-- Exercise --
Please quote the school district passage word for word, starting at "The district serves" and ending at "Texas Education Agency.".

-- Quoted text --
North Lamar Independent School District is a public school district based in Paris, Texas (USA).

The district serves northern portions of Paris, the cities of Reno and Sun Valley, as well as the communities of Arthur City, Chicota, Powderly, and Sumner in northern Lamar County. A very small portion of northeastern Fannin County also lies within the district. North Lamar ISD is also the largest 4A school district in northeast Texas, by land size.

In 2009, the school district was rated "recognized" by the Texas Education Agency.

On July 6, 2017, North Lamar ISD developed their own Police Department consisting of one Chief and three officers. The officers are strategically placed throughout the district   for the protection of the students, staff and community. Officers also teach character education programs such as D.A.R.E. And Gang Resistance Education and Training. Their goal is to provide a safe learning environment while making a positive impact in the lives of the students.

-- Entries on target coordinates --
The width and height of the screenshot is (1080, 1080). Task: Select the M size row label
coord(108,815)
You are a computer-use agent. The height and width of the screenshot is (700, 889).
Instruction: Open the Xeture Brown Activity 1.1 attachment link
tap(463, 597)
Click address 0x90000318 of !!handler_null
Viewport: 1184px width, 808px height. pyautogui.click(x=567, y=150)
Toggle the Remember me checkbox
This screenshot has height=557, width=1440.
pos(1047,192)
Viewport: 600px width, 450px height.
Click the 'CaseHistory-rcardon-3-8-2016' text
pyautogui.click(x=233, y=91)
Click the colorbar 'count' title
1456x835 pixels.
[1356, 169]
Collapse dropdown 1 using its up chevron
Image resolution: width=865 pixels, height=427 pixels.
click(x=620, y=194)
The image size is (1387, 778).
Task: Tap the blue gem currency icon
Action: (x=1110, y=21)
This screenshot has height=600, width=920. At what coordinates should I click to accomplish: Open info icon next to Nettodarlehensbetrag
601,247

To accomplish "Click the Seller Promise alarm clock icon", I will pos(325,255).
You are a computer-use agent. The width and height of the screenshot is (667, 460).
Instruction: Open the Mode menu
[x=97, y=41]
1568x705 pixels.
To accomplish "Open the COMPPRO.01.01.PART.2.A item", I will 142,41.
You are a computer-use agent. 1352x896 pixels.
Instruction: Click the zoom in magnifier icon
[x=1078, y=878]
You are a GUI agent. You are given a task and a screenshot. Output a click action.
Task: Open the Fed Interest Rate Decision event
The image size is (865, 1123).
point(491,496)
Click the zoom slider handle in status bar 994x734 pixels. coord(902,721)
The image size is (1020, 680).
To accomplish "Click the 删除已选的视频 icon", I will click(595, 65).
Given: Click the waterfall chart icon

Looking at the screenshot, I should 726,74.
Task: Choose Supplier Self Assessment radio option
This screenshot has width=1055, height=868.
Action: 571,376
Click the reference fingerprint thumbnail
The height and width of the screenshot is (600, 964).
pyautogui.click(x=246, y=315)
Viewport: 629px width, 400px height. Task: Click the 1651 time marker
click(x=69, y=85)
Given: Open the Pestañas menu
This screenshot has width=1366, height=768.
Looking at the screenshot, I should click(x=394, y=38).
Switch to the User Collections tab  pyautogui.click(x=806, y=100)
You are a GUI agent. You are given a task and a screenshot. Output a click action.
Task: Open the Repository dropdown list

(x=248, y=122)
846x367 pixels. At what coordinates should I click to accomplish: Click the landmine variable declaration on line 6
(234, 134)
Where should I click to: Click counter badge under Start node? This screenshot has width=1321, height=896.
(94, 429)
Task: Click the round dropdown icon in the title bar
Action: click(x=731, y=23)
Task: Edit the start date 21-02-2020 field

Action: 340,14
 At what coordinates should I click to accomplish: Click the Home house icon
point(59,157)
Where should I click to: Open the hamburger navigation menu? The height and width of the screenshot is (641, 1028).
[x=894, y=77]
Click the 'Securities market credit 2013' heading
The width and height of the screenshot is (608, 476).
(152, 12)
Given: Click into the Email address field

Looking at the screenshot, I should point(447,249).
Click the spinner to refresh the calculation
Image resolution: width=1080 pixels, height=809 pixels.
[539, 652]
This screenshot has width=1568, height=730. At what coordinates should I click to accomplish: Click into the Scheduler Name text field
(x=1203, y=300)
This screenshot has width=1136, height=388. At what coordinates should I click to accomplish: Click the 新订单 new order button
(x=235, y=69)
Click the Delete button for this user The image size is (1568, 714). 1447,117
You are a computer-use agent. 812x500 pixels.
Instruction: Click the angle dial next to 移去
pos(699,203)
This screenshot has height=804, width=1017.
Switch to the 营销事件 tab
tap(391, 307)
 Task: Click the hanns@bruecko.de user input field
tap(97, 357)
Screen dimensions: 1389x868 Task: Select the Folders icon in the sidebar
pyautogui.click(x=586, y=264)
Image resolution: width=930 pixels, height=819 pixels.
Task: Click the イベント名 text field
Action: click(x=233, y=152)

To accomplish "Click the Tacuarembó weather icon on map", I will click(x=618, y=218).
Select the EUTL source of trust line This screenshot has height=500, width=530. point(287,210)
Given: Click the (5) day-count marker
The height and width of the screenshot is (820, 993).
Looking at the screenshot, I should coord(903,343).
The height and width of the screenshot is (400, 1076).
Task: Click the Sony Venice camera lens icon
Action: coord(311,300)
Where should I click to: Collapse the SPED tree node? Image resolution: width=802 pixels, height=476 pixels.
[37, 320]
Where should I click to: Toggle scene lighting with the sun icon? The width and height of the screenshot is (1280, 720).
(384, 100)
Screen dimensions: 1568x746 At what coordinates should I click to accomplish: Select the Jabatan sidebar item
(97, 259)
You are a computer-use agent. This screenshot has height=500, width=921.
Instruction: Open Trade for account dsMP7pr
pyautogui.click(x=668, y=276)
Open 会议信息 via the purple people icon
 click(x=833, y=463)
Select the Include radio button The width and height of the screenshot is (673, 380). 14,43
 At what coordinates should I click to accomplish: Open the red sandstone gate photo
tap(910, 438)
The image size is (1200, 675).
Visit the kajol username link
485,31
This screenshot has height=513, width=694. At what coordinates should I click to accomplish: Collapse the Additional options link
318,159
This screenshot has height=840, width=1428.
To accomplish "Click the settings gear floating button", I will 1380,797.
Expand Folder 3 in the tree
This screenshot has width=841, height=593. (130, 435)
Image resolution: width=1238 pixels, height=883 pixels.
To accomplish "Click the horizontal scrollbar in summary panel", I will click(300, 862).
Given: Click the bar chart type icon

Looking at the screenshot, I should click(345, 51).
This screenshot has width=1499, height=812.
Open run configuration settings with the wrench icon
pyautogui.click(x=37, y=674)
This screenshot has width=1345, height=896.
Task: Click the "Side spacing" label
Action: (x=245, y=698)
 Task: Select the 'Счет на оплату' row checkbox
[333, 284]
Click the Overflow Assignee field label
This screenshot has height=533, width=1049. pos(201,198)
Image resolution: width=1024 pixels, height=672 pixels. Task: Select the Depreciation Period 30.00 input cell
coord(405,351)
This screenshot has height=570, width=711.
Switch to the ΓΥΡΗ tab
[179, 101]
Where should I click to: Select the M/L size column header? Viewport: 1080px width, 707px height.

-- Solution --
The district serves northern portions of Paris, the cities of Reno and Sun Valley, as well as the communities of Arthur City, Chicota, Powderly, and Sumner in northern Lamar County. A very small portion of northeastern Fannin County also lies within the district. North Lamar ISD is also the largest 4A school district in northeast Texas, by land size.

In 2009, the school district was rated "recognized" by the Texas Education Agency.